Survey Results Indicate Major Security Concerns with an At-Home Workforce
Hysolate recently polled industry leaders at the FS-ISAC Virtual Summit to get a better understanding of how organizations are addressing access to privileged environments today, and how comfortable they are with their current approaches, especially in the emphasized work-from-home paradigm we all find ourselves in. Survey respondents included over 100 security managers of diverse companies and seniority levels.
Privileged access workstation (PAW) conversations have become more mainstream over the last few years. According to our survey, we found that while only 27% of small organizations (<1,000 employees) have implemented PAW solutions. We’ve seen a much higher adoption rate of PAW solutions in medium (1,000-10,000 employees) and large (10K+ employees) enterprises, at 50% and 60% respectively.
When focusing on the medium-large enterprises, it is interesting to note that despite over half of the organizations already leveraging a PAW solution, more than 55% still expressed concerns about employees accessing privileged environments. That number increases dramatically to 69% when the results include employees accessing those privileged or sensitive environments from home.

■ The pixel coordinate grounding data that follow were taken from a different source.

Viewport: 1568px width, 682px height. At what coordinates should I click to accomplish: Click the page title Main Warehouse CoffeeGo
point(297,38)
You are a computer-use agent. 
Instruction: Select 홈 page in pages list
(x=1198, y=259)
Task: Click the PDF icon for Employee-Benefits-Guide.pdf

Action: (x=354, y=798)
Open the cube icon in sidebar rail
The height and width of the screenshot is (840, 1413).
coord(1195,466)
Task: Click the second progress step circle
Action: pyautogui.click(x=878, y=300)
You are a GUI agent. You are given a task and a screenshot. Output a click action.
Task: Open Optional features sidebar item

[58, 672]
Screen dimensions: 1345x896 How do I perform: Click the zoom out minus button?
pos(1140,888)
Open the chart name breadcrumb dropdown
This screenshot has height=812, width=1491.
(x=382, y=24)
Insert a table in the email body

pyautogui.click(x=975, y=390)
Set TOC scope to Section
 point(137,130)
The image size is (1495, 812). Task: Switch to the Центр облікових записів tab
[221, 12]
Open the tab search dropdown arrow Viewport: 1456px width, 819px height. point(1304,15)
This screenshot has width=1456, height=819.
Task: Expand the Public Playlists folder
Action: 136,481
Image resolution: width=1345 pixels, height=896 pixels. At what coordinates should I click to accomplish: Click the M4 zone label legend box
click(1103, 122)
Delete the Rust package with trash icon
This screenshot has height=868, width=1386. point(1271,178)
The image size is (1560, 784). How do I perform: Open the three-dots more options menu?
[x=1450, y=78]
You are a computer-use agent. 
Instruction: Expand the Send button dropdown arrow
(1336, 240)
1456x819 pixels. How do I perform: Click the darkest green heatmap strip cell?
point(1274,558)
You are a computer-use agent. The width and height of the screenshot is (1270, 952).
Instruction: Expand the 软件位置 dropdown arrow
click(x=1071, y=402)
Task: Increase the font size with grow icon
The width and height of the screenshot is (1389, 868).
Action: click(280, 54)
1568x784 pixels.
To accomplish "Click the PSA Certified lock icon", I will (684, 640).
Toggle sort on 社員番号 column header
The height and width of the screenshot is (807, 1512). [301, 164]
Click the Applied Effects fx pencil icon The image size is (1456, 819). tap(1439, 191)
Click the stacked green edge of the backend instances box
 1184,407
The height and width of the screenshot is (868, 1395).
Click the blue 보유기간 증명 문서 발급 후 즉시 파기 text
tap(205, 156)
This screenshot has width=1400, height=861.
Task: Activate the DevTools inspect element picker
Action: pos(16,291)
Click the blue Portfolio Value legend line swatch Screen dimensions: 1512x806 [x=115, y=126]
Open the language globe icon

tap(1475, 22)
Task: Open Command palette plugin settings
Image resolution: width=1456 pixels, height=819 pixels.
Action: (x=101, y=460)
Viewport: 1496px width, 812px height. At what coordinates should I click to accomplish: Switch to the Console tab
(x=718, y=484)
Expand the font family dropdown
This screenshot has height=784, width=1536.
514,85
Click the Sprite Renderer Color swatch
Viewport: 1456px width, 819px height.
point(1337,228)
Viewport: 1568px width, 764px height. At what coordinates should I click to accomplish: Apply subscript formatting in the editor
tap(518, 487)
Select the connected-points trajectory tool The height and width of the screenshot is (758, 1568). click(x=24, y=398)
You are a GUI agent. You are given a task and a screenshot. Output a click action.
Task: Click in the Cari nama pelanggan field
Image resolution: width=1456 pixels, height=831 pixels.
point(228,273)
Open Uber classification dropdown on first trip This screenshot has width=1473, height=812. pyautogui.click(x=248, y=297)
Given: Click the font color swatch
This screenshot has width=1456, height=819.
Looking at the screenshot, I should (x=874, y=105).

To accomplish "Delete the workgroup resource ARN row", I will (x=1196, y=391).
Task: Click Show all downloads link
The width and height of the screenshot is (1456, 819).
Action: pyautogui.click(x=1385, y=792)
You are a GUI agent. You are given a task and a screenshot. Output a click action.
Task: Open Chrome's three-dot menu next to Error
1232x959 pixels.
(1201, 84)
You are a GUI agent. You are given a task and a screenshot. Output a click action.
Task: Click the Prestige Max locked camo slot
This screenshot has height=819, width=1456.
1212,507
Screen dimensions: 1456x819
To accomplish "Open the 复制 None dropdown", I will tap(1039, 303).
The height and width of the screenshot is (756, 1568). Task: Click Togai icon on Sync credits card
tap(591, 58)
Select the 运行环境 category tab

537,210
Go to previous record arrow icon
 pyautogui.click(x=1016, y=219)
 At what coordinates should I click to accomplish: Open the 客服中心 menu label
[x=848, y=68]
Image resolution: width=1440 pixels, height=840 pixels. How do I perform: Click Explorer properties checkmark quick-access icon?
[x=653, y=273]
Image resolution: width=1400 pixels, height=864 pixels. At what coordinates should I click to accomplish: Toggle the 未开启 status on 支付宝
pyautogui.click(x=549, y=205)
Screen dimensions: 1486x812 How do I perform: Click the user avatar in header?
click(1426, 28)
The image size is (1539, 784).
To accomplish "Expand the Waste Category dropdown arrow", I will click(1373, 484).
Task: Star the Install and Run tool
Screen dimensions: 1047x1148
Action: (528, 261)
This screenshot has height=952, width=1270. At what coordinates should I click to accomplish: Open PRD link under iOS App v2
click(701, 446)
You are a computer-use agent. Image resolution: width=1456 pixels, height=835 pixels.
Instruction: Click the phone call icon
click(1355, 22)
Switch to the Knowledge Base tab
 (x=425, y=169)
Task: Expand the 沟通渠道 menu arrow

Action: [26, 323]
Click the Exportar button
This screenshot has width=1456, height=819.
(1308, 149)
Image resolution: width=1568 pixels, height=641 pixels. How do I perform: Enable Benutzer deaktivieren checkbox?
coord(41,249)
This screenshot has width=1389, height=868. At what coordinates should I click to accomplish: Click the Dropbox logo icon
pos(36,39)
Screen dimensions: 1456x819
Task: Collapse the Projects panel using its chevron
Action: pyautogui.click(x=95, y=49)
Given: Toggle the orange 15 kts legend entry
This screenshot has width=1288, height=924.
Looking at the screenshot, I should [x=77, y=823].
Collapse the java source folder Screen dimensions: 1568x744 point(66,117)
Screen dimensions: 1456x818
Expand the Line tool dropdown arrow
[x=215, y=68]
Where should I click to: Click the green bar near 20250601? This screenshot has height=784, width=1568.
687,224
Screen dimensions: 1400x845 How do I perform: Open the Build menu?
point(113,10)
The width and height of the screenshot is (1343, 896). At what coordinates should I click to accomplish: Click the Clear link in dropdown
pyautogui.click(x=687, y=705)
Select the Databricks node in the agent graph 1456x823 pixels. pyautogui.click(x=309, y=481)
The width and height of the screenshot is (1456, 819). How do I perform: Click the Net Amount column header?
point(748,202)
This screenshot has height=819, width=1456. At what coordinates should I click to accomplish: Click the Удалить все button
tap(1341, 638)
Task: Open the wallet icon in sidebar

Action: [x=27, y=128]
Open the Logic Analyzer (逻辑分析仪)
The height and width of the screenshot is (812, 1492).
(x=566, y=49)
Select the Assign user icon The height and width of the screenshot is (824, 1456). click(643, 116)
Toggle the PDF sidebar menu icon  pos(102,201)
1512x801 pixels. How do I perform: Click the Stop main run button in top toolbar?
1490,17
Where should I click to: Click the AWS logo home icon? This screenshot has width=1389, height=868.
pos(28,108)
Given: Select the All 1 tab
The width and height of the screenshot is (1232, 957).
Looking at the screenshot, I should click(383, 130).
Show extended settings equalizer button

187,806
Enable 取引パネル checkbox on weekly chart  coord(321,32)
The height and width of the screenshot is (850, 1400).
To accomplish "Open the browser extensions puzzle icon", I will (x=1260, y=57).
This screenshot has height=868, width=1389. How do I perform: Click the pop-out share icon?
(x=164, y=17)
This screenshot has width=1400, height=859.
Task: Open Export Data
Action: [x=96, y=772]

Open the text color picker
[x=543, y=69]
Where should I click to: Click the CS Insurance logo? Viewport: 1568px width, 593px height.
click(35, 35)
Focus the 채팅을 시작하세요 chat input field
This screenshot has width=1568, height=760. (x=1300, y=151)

These concerns were mostly highly emphasized when surveying large enterprises.In the 60% of large enterprises that already implemented a PAW solution, half of them still had overall concerns about how their employees accessed privileged or sensitive environments, with that number jumping to over 68% when considering work from home employees. However, in the 40% of large enterprises that do not have a PAW solution in place, over 71% expressed concern about how their employees accessed privileged or sensitive environments, with that number jumping to over 78% when considering work from home employees.
PAW and Remote Workers
Companies today are working to remediate concerns over cybersecurity while deploying a remote workforce. The recent COVID-19 situation has greatly exacerbated these issues as security boundaries virtually disappear with the use of home offices and untrusted networks and devices. In light of these trends, it is especially important to look at a PAW strategy for mitigating security concerns around the management and usage of privileged accounts. To alleviate cybersecurity concerns, a PAW can be used to mitigate many of the risks involving remote users.
PAWs can be used to create a limited environment where administration tools are restricted or critical files can be secured from user access. By cutting off general Internet access, the privileged system prevents users from ever visiting risky sites or downloading malicious files that may infect their machine. Even if malware does make it onto the system, it has no way to communicate back out with its command and control server. For physical risks, PAW hardware can be placed in a confined location where intruders would not be able to access the physical machine. There are numerous other ways PAWs can be beneficial and many of the benefits can be leveraged for home workers.
Corporate IT cannot control a home user’s work environment, but offering a PAW machine will limit user access and privileges directly in the work environment where sensitive data is stored. In addition to limited permissions, a VPN can be configured to protect and encrypt data from the PAW machine to the corporate network when users authenticate.
A PAW will not mitigate every cybersecurity concern, but it will reduce risk of data disclosure from home users with limited cybersecurity infrastructure. It might be an additional cost to provide PAWs to remote workers, but it saves money in the end by reducing risk and limiting sensitive data exposure. Users can be restricted to only specific digital assets, and privilege escalation attacks are stopped.